ICRAR / daliuge

The DALiuGE Execution Engine
GNU Lesser General Public License v2.1
24 stars 7 forks source link

LIU-396: Add integration test for end-to-end partitioning and deployment on multiple nodes #281

Closed myxie closed 2 weeks ago

myxie commented 2 months ago

JIRA Ticket

Note: This needs to wait until #283 is merged before this can be merged.

LIU-396

Type

We have recently had issues running on Setonix, which were caused by some port issues that weren't properly tested. The tests currently have two node managers running, but we don't test the complete graph-submissiong through to deployment in the unit tests.

Solution

This test loads a graph, partitions it, and then deploys it to two different Node Managers, each running on different ports. This serves to test both the new configurable ports, as well as ensures we have test coverage for # Checklist - [X] Unittests added - ~[ ] Documentation added~ - Will be addressed in follow-up PR [LIU-396]: https://icrar.atlassian.net/browse/LIU-396?atlOrigin=eyJpIjoiNWRkNTljNzYxNjVmNDY3MDlhMDU5Y2ZhYzA5YTRkZjUiLCJwIjoiZ2l0aHViLWNvbS1KU1cifQ ## Summary by Sourcery Add an integration test to verify the deployment of a partitioned graph across multiple node managers, addressing recent issues with port configurations. Refactor test utilities to improve code reuse and maintainability. New Features: - Introduce integration test for deploying a partitioned graph across multiple node managers. Enhancements: - Refactor test utilities by consolidating common functions into a new module, improving code reuse and maintainability. Tests: - Add a new integration test to verify the deployment of a partitioned graph across multiple node managers, ensuring proper functionality of configurable ports.
coveralls commented 4 weeks ago

Coverage Status

coverage: 79.661%. first build when pulling c727883fc79e8237d2274c74f7f239739be9d0dd on LIU-396-Tests into 4be953f904836c16b80ca4319e4e5f8e439dc77a on master.
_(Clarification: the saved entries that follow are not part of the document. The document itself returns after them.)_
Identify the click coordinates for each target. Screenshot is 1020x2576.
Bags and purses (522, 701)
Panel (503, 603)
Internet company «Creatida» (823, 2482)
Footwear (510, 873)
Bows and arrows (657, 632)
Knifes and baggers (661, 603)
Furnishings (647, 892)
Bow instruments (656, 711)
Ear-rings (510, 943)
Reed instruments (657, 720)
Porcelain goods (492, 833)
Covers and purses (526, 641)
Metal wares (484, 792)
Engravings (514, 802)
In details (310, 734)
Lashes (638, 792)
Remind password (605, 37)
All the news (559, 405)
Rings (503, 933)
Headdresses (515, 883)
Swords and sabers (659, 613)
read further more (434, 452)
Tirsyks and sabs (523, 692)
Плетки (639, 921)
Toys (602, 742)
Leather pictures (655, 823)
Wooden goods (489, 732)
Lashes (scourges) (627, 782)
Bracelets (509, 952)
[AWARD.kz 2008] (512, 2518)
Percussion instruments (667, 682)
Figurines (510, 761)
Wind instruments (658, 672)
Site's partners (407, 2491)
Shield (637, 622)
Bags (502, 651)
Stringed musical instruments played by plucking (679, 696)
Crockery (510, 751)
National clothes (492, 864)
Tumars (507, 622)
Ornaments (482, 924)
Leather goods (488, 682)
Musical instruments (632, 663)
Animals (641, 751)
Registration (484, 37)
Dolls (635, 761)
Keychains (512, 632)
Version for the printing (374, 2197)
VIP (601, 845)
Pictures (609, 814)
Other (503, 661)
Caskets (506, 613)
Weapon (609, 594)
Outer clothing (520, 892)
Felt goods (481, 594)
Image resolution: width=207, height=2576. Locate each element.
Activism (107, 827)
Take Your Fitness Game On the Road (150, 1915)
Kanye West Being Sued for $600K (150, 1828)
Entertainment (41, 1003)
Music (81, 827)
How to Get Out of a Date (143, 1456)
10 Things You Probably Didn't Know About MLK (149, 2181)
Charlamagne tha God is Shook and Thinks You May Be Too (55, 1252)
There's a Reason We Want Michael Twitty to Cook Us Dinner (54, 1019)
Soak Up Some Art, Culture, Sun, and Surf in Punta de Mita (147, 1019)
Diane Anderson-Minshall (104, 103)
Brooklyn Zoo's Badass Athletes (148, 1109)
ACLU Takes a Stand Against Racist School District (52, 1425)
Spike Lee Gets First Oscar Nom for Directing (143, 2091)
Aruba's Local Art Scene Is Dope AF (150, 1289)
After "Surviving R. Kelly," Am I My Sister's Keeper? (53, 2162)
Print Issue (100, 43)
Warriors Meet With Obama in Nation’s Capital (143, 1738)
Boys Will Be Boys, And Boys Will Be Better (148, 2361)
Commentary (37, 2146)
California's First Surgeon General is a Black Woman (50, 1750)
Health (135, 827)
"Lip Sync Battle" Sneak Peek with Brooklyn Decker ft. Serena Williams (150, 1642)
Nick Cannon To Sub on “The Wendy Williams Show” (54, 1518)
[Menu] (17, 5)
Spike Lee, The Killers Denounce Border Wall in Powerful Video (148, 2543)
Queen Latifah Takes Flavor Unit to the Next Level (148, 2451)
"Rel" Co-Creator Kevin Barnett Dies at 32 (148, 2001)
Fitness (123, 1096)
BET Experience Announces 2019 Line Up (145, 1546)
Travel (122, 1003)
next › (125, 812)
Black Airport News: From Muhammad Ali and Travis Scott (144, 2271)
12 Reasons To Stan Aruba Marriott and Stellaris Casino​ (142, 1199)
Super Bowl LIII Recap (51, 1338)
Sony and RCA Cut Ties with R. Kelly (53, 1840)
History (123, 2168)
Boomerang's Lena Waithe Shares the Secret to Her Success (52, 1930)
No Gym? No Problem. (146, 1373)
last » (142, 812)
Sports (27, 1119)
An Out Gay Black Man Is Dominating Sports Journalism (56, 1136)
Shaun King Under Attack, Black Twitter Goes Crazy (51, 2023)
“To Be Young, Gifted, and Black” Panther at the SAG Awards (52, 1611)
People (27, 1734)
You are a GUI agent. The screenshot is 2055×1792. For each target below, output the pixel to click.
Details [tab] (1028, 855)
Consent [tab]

sourcery-ai[bot] commented 2 weeks ago

Reviewer's Guide by Sourcery

This pull request adds an integration test for multiple nodes and a partitioned graph. It involves significant refactoring of test utilities, moving common test code into shared modules, and updating import statements across multiple files. The changes aim to improve test coverage for configurable ports and multi-node deployments.

Sequence diagram for graph deployment across multiple Node Managers

sequenceDiagram
    participant Test as Test Suite
    participant DM1 as NodeManager 1
    participant DM2 as NodeManager 2
    participant DIM as DataIslandManager

    Test->>DM1: createSession(sessionId)
    Test->>DM1: addGraphSpec(sessionId, g1)
    Test->>DM1: add_node_subscriptions(sessionId, {nm_conninfo(1): rels})
    Test->>DM1: deploySession(sessionId)

    Test->>DM2: createSession(sessionId)
    Test->>DM2: addGraphSpec(sessionId, g2)
    Test->>DM2: add_node_subscriptions(sessionId, {nm_conninfo(0): rels})
    Test->>DM2: deploySession(sessionId)

    Test->>DIM: createSession("TestSession")
    Test->>DIM: addGraphSpec("TestSession", pg_spec)
    Test->>DIM: deploySession("TestSession", completedDrops=roots)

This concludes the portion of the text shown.